How to complete this task
Continue the interview with GroundsFest judge Howard Drury, picking up right after its final sentence.

Text block
▼
Meet the GroundsFest judges: Howard Drury, consultant

Howard Drury

Howard Drury will be judging the GroundsFest Innovation Awards which celebrate excellence and innovation across landscaping, amenity management, turf care and related industries.

The winners will be selected on day one of the event (9 September) and celebrated on the same day with champagne courtesy of GroundsFest at 3pm in the HortWeek seminar area (Hall 3). The awards are sponsored by Cramer and Bosch.

See the shortlist here.

What was your journey into the horticulture industry? 

I started growing lettuce and potatoes and then when I was 11 my dad built me a greenhouse from bricks from a disused railway station – and from there on I kept growing. I had a part time job aged 13 before joining full time at 16 at Jacksons of Allington. We used to supply Woolworths with bedding plants. At the same time, I took myself off to agricultural college one day a week. 

I was offered a place at both Kew and Edinburgh and chose Edinburgh to undertake a three-year Dip course where I gained a Hons pass. Before joining university I asked a young lady who I had met when I was 10 to marry me – we got married at 11am, had the reception at 1pm, and at 3pm we were on the train to Edinburgh! Here I worked in all departments which has given me a good background – I worked on rock garden herbaceous one year, trees and turf the next year, where I learnt a lot about machinery, turf culture and tree climbing, and in the third year propagation and glasshouses.
▲
Given entries
▼
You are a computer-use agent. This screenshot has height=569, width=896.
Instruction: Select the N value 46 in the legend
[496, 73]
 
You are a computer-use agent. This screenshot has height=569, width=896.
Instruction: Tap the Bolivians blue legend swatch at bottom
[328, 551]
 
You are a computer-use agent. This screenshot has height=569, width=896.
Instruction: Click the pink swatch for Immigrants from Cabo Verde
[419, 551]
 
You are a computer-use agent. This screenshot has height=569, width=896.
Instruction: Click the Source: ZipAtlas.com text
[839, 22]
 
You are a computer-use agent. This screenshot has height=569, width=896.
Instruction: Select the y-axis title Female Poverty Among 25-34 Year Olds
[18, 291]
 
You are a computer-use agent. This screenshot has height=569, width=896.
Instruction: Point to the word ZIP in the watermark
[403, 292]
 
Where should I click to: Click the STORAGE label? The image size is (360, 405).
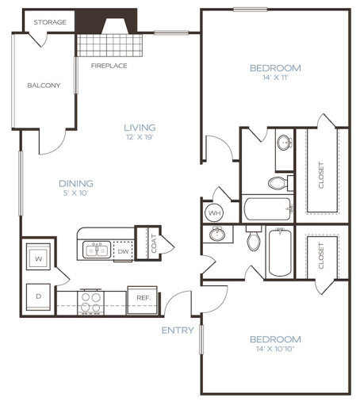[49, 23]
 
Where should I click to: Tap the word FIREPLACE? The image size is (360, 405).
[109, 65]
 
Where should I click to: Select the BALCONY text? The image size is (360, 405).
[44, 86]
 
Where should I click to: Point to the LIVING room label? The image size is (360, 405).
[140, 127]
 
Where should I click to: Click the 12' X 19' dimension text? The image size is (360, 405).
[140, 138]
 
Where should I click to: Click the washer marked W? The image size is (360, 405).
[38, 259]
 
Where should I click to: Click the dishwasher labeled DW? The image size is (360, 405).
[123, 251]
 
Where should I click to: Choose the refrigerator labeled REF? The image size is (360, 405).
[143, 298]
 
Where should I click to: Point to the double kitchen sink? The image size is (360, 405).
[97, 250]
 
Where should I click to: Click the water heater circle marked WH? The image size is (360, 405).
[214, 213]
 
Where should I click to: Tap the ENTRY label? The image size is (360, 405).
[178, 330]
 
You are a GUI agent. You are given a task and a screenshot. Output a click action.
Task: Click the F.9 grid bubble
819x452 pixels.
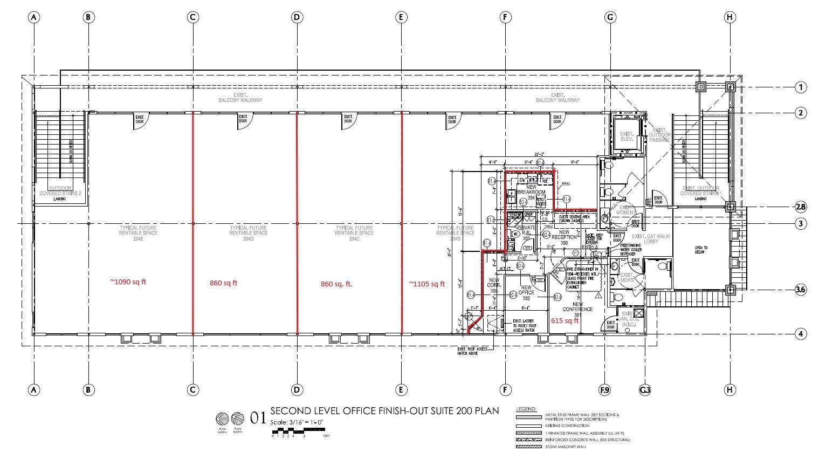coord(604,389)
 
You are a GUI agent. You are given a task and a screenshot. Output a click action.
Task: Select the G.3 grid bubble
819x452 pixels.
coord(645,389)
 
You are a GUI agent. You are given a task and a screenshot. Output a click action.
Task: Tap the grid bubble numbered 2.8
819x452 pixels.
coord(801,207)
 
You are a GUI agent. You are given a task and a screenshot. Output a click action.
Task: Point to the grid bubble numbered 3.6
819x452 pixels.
▲
Answer to this exercise
When it came time to find a job, I took up a role as horticulturist training officer with Birmingham City Council. The role was primarily to teach all aspects of parks work, with special responsibility for teaching arboriculture. While working for Birmingham City Council I used to go down to Edgbaston cricket ground and was taught how to prepare a wicket. 

During this time, I found out they were making a TV programme in the park where I was based. I got to know the team well and would provide props and ideas for them. My big break came in 1984 when after having the role of horticultural advisor to the programme was asked to try presenting and went on to research, present and help edit (making sure it was horticulturally correct). I enjoyed presenting on Gardening Time for 11 years before they brought in new presenters. 

When Birmingham City Council’s parks department went to private contract there were massive redundancies and I volunteered to be one of them. I went self employed and started leading day trips and holidays in the UK, Europe and as far as New Zealand.

What have been some career highlights over those years?

Career highlights must be gaining all the awards except one at Edinburgh Botanics – I only lost that one award as being slightly dyslexic I knew all the plants in an ID test but spelt several wrong. I got the right letters just in the wrong order. Someone else who didn’t know all the plants beat me as they deducted a mark for each mistake (that someone else being George Anderson, now of the BBC’s Beechgrove Garden). Being lead presenter and consultant on Central TV's Gardening Time was also a highlight, as well as visiting some of the best gardens around the world, and still finding fantastic gardens, nurseries and trials.

What would you say are your areas of expertise?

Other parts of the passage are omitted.